Page MenuHomePhabricator

scap's logstash_checker.py is blissfully unaware of any logstash indexing latency
Open, MediumPublic

Description

logstash_checker.py is invoked by scap to run a query against logstash looking for 'too many' errors/exceptions after a deployment has been made to canaries.

However, this doesn't save you from a bad deploy if logstash itself is having a stomachache about indexing, or is backlogged because of a flood of spam on its input.

We've deployed while logstash-blind in the past: at least once unknowingly and once knowingly but with precautions.

Ideally scap would be aware of when this is occurring and warn the user. There's a few possible signals that could be used:

  1. Query the kafka_burrow_partition_lag{exported_cluster="logging-eqiad"} metrics from Prometheus/ops: grafana link to an interval with issues.
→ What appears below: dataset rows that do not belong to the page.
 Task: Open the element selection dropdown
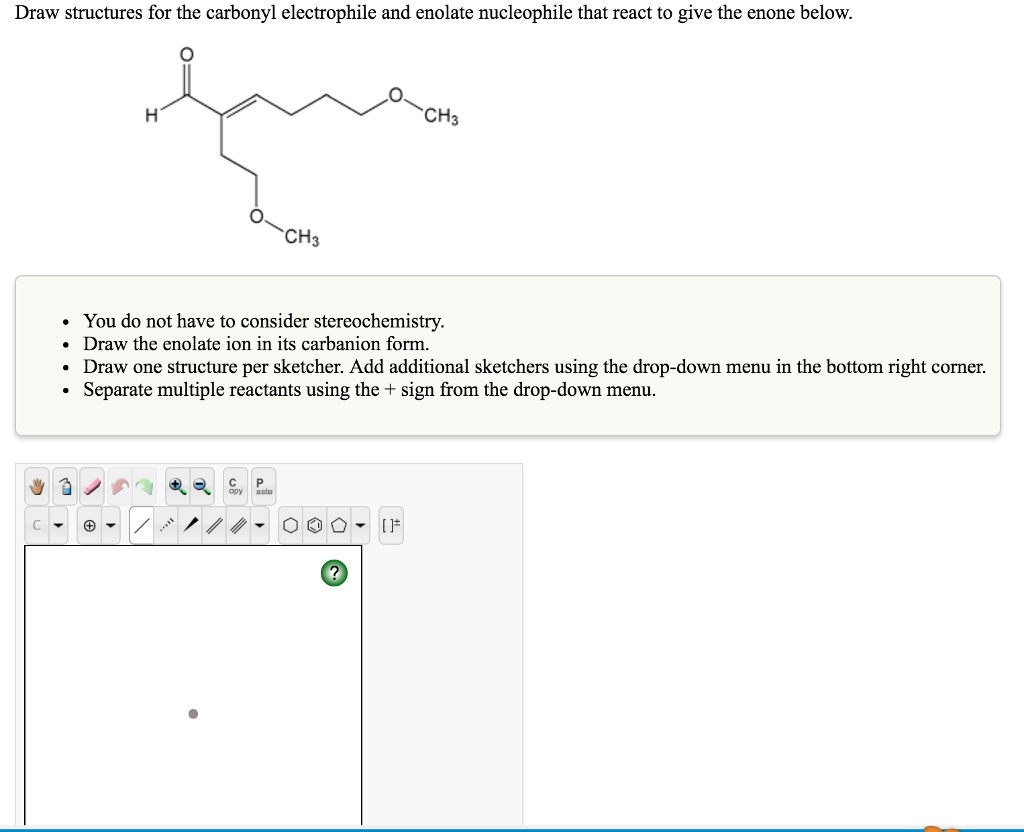[59, 524]
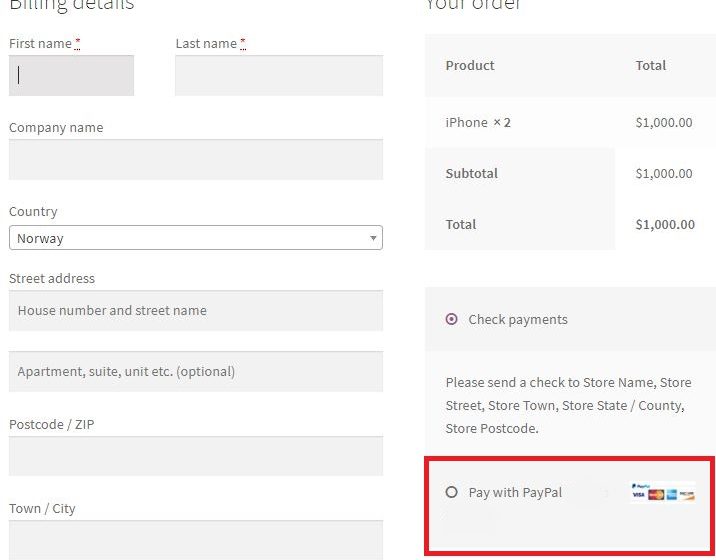This screenshot has height=560, width=716.
Task: Click the First name required asterisk
Action: 78,43
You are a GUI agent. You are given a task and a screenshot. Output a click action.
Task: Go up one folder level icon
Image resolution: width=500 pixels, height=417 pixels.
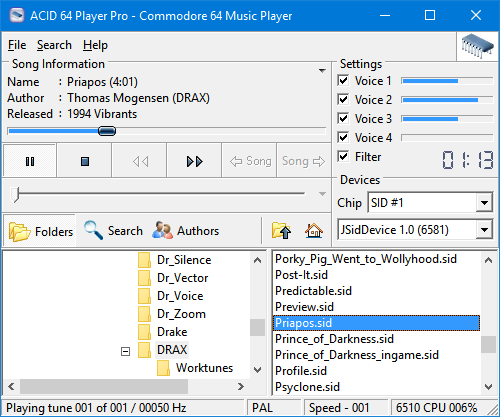tap(281, 230)
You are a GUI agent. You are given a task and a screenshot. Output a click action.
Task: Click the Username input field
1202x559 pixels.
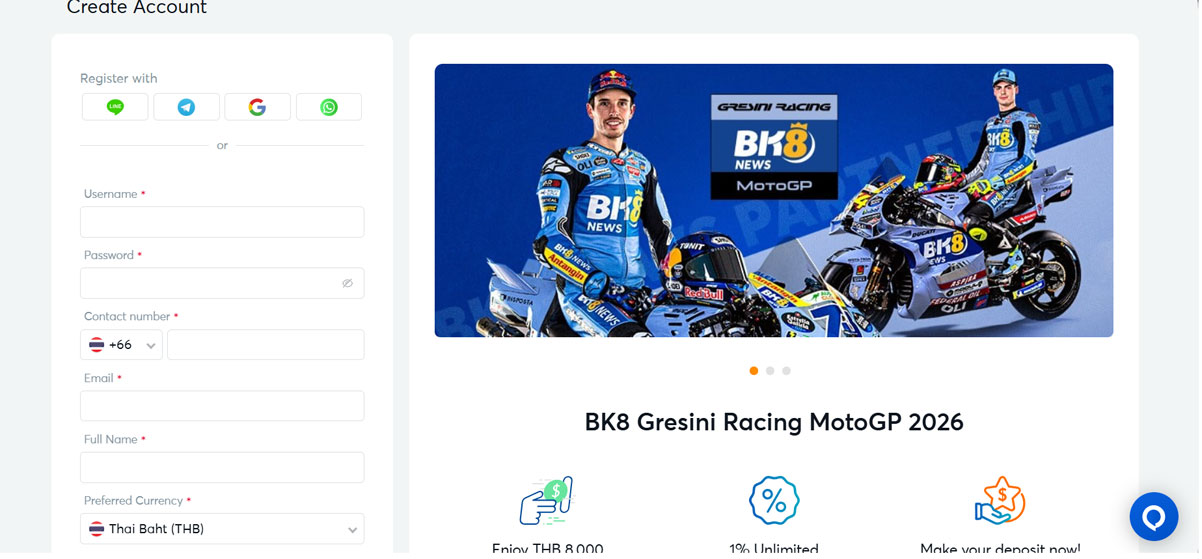pos(222,222)
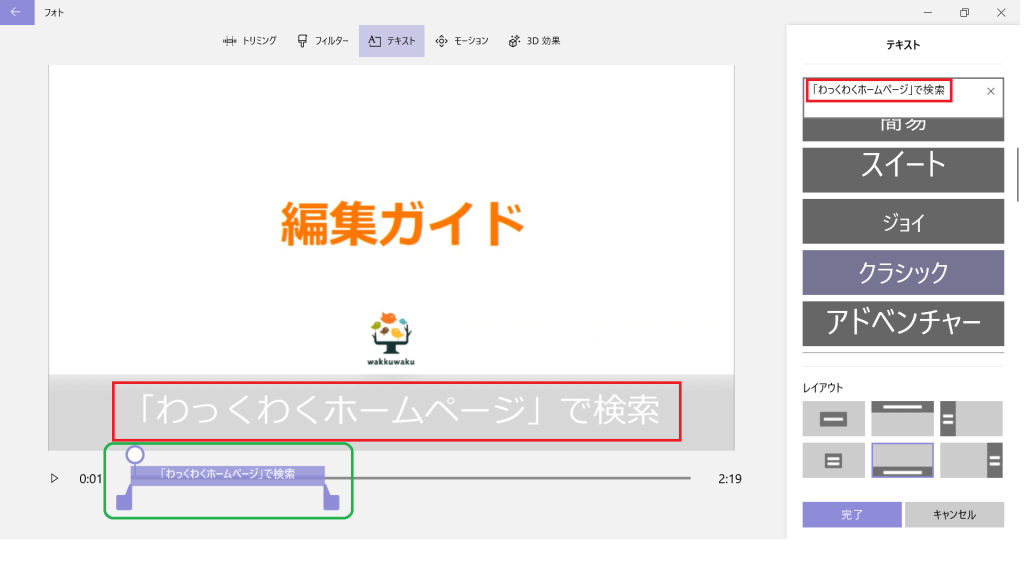
Task: Click the 完了 done button
Action: point(851,515)
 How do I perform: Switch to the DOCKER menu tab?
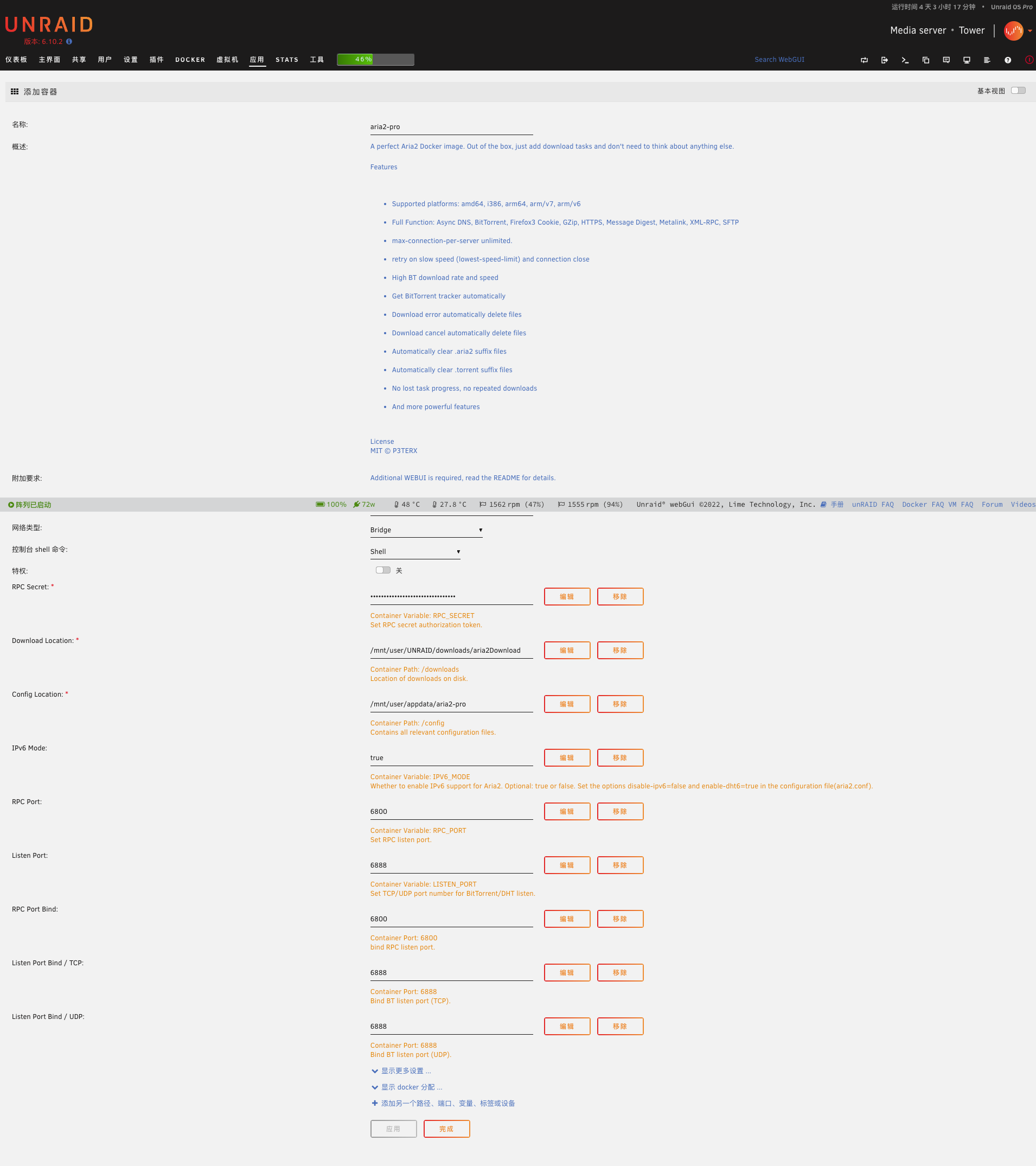click(x=189, y=59)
The units here are # of events; more than ~1000 is a cause for concern
    • Pros: fast, low-noise
    • Cons: requires encoding some 'implementation details' of our logstash deployment
  2. Issue a second query to logstash for the count of # of events, error/exception or not, in the last N minutes, and make sure that is above a certain absolute threshold
    • Pros: more end-to-end & more general
    • Cons: likely more difficult to set a 'good' threshold

Event Timeline

CDanis created this task.Jun 11 2020, 8:12 PM
Restricted Application added a subscriber: Aklapper. · View Herald TranscriptJun 11 2020, 8:12 PM
jbond triaged this task as Medium priority.Jun 12 2020, 9:47 AM

@thcipriani: A good first task is a self-contained, non-controversial task with a clear approach and links to documentation and the codebase (see the project description). Given the current task description I'm removing the good first task tag, as there are several possible approaches here.